>>>>>

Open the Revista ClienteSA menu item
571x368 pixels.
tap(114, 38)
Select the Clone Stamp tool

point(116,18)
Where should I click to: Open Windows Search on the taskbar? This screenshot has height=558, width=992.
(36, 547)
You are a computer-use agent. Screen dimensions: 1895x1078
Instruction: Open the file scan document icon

<<<<<
>>>>>

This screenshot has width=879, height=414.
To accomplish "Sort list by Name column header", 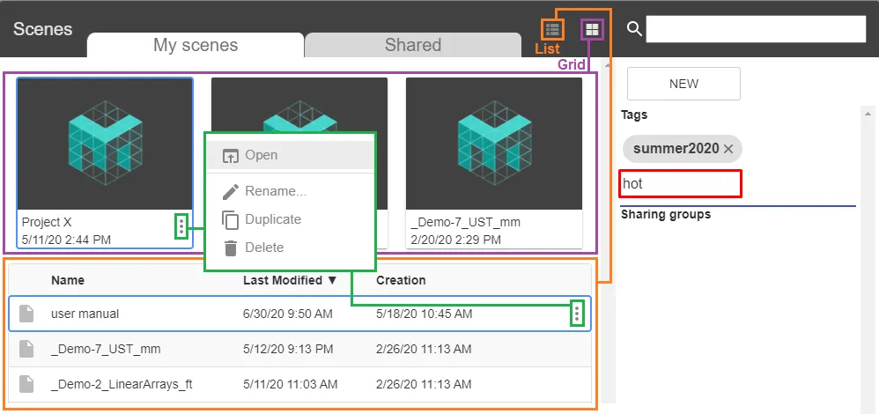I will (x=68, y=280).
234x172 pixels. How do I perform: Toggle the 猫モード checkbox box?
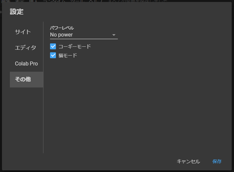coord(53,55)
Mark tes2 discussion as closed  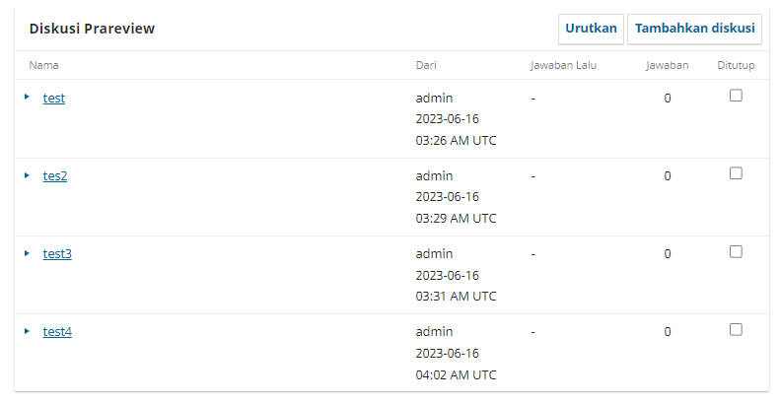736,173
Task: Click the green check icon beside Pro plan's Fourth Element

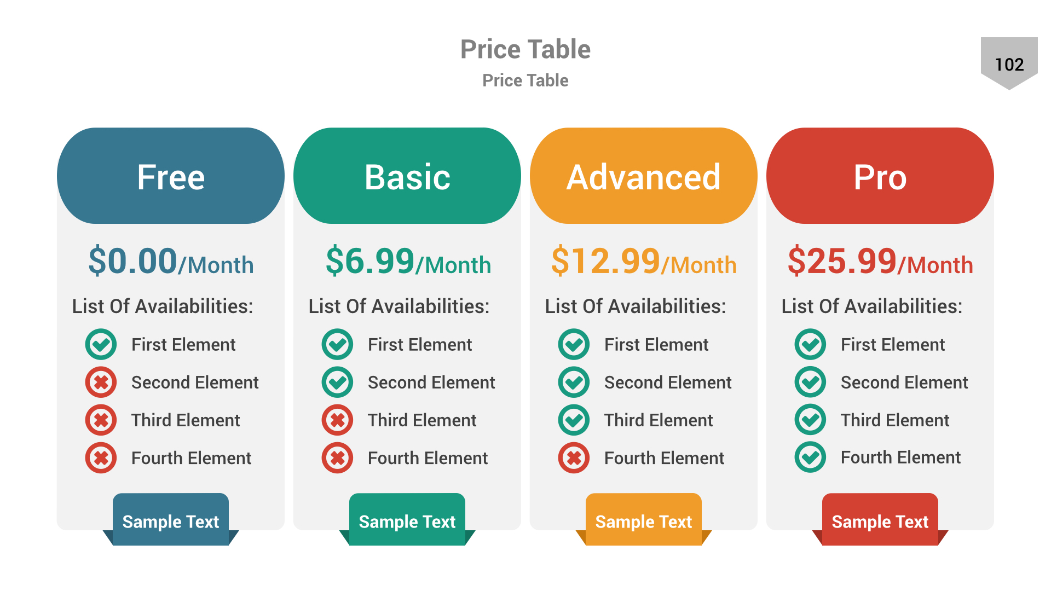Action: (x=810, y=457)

<<<<<
>>>>>

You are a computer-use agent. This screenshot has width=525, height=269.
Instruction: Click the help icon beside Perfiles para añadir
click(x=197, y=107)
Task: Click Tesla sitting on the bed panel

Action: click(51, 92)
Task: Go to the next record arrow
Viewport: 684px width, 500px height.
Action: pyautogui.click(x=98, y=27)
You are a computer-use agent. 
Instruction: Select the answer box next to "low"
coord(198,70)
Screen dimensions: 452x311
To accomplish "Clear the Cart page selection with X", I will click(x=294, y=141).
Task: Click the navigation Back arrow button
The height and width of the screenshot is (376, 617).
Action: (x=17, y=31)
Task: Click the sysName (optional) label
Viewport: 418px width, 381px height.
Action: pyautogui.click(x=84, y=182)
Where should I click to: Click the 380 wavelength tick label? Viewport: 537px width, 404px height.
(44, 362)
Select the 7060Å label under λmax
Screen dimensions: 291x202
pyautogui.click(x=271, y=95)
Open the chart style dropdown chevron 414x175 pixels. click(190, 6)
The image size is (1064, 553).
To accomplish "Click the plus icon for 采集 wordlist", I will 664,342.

<<<<<

## [Work task]
All lines with the word "agent" need to be copied from the data above.

## [Output for this task]
You are a computer-use agent. Screen dimensions: 1895x1078
You are a computer-use agent. This screenshot has width=525, height=269.
You are a computer-use agent. 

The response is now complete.